[Collected data entries]

--- --- ---

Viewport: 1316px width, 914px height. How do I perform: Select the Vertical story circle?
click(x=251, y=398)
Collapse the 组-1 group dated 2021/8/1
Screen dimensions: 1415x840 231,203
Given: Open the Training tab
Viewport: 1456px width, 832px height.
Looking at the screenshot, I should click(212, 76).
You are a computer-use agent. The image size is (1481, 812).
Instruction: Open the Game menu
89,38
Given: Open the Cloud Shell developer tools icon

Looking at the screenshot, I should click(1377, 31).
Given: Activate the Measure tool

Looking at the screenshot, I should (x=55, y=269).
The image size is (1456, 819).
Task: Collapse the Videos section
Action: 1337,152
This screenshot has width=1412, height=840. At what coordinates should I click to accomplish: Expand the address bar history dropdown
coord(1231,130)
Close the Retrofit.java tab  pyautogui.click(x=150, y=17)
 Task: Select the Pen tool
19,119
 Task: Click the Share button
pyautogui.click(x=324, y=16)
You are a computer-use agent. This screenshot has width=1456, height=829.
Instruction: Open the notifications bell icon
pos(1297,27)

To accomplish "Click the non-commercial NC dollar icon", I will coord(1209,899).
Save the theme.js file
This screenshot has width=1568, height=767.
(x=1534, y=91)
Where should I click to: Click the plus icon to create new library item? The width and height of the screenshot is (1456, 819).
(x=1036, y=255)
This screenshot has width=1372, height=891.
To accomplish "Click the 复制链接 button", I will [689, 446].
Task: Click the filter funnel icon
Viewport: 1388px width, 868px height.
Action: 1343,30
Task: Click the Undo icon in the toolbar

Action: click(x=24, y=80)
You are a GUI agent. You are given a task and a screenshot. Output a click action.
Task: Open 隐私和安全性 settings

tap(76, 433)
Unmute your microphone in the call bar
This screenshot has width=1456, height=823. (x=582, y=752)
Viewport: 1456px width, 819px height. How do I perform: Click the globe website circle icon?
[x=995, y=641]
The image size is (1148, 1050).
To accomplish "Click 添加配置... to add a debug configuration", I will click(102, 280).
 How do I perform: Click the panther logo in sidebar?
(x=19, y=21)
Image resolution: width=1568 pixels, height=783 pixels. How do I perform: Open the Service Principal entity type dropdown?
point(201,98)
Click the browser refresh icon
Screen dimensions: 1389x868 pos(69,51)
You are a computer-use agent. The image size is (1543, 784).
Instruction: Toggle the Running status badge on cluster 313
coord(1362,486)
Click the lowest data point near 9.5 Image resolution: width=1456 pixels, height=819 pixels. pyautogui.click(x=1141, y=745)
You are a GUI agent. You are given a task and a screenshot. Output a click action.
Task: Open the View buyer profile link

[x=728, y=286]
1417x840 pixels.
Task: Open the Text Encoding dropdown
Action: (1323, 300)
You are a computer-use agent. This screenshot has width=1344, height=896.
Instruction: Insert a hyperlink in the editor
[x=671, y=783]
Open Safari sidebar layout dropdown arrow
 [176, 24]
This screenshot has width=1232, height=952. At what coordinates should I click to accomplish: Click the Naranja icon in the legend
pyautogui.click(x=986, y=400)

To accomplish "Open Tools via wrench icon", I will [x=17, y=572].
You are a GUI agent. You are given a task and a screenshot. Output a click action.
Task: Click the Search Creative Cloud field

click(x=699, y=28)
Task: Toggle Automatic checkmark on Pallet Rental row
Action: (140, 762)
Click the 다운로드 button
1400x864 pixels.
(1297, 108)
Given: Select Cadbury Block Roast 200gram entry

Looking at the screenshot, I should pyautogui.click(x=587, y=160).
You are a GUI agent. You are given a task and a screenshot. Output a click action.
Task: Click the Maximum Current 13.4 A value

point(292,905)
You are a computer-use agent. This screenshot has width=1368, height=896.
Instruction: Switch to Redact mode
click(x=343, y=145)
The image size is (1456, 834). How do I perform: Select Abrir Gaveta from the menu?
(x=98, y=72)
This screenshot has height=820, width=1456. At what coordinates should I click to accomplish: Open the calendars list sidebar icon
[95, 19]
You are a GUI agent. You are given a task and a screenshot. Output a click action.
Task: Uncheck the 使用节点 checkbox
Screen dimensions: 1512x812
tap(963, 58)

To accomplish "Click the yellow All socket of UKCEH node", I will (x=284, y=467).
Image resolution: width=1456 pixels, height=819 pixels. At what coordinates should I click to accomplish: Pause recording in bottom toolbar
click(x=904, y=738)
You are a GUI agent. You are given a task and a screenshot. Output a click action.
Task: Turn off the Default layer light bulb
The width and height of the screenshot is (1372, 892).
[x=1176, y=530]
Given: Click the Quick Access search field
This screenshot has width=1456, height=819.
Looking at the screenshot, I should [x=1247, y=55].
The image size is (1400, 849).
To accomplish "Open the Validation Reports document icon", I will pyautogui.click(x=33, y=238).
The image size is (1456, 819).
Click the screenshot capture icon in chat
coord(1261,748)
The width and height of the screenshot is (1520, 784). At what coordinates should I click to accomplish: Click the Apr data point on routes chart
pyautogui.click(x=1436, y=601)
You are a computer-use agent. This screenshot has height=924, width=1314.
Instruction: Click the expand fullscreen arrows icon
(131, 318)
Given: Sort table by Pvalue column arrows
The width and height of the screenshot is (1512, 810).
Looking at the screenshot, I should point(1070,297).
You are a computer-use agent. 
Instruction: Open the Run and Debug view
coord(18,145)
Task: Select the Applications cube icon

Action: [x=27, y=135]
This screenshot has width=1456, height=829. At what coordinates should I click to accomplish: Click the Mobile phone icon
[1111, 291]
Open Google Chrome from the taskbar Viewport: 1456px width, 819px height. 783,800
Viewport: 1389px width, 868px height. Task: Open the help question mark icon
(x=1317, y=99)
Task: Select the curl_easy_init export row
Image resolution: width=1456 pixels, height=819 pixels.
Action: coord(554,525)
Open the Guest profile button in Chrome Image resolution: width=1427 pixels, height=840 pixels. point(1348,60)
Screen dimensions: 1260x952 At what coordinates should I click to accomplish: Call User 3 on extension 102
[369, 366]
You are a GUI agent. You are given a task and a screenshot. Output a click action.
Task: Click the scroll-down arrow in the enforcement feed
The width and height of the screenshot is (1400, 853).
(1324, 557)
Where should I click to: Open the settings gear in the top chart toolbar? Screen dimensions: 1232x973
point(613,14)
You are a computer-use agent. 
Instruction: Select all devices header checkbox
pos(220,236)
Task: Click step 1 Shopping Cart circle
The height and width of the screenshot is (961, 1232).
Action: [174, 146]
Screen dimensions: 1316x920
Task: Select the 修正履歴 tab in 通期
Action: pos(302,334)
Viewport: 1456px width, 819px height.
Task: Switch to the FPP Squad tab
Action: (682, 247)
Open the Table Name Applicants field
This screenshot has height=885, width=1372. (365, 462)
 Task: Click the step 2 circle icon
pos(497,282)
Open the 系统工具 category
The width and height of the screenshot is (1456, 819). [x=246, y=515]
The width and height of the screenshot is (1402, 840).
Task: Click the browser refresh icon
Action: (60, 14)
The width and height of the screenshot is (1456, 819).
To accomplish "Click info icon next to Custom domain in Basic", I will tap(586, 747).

--- --- ---

Across the records above, show each line containing the word "computer".

* RESPONSE FOR THIS EXERCISE
You are a computer-use agent. The image size is (1481, 812).
You are a computer-use agent. This screenshot has width=1456, height=829.
You are a computer-use agent. The image size is (1543, 784).
You are a computer-use agent. This screenshot has width=1344, height=896.
You are a computer-use agent. This screenshot has width=1368, height=896.
You are a computer-use agent. This screenshot has height=924, width=1314.
You are a computer-use agent. 
You are a computer-use agent. 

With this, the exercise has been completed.